Ketchikan's invasive plants group is forming a Cooperative Weed Management Area (CWMA) partnership composed of local landowners and interested individuals who want to remove high-priority invasive species before they become widespread and take more time and effort to remove. This group would like to invite all Ketchikan City and Borough land and property owners and other concerned citizens to attend their next meeting on Monday, August 15 from 6:00 p.m. to 7:30 p.m. The location is the Ketchikan Public Library large multi-purpose room (1110 Copper Ridge Lane).

The meeting will begin with a 15-minute introductory presentation about high-priority invasive plants in the Ketchikan area. The remainder of the meeting will focus on (1) what we have learned from this year's work with tansy ragwort and strategies for next year, (2) the MOU process and formation of Ketchikan's CWMA, and (3) efforts to obtain funding for invasive plant management, outreach, and education. We will be available to answer questions on invasive plants and the CWMA. The public is invited to attend.

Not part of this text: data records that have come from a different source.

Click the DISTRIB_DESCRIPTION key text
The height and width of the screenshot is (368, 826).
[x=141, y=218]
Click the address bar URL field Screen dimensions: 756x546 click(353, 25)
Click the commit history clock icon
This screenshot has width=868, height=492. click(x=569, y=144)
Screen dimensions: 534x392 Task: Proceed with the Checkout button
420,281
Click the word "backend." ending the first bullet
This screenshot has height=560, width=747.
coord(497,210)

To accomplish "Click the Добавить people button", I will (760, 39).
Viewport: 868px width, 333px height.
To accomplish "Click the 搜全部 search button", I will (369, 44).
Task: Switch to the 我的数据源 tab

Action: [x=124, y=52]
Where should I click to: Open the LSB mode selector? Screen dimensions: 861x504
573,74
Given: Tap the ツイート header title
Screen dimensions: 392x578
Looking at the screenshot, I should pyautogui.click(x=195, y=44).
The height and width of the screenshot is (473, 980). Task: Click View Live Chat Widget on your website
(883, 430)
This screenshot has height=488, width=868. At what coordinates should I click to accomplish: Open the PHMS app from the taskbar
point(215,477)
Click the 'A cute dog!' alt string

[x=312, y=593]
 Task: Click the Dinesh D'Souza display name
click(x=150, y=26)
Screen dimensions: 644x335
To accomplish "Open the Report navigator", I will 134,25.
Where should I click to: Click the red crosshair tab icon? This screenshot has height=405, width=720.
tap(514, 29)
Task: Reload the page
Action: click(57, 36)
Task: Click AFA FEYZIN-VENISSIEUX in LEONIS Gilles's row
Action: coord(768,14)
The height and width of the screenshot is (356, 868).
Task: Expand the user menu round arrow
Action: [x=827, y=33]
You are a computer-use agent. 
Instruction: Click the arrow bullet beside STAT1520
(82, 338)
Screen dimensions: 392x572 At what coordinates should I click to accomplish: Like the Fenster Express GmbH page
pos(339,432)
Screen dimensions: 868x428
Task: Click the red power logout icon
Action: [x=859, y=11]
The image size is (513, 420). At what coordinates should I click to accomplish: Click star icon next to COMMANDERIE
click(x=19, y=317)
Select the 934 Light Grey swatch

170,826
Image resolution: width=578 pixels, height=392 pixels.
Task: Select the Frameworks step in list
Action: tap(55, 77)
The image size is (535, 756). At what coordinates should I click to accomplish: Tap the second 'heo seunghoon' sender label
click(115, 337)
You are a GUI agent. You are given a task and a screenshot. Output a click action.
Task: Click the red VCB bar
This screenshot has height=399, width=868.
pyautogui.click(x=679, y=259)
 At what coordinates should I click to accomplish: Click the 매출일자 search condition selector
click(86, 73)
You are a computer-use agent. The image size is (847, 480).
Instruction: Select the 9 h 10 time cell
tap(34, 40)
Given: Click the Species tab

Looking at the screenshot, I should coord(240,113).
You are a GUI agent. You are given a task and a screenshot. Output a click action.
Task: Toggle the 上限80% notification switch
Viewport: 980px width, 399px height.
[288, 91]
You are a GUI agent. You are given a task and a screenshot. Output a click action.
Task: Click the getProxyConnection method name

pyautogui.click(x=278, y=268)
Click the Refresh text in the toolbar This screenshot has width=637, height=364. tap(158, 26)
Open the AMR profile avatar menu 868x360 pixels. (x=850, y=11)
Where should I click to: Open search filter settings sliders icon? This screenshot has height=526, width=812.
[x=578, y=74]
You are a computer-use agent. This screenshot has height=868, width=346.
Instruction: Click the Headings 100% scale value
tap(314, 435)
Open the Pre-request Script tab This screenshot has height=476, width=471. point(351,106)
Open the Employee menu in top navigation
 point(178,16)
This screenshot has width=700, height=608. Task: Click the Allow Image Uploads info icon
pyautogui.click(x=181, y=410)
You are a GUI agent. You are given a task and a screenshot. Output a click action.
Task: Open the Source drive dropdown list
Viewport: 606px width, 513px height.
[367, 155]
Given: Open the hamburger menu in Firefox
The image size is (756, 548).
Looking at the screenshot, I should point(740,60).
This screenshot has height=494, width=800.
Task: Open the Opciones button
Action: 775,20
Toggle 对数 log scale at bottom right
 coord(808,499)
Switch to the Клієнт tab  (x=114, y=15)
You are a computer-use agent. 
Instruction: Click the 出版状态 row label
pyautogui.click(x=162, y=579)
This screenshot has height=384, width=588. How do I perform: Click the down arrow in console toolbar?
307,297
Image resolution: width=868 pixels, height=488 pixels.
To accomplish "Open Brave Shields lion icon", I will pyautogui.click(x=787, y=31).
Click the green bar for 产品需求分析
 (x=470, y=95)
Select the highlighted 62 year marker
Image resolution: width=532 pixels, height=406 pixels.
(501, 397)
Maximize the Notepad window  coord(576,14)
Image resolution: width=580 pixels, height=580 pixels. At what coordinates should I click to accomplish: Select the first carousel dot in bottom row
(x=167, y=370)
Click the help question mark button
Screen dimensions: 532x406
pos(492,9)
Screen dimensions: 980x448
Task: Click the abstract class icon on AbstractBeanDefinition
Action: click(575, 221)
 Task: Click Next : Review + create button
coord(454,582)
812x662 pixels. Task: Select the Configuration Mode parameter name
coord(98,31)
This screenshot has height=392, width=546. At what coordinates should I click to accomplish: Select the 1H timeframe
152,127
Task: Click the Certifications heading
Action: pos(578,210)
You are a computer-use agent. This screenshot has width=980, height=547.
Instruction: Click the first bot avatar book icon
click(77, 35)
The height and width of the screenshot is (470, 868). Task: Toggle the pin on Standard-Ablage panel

A number of other exotic invasive plants may be targeted in the future as well, such as Japanese knotweed, lady's mantle, and Scotch broom. Some of these are located in areas from which they can easily spread via vehicles, large equipment, or soil and rock that is moved. Invasive plants are defined in federal documents as "non-native species whose introduction does or is likely to cause economic or environmental harm or harm to human health."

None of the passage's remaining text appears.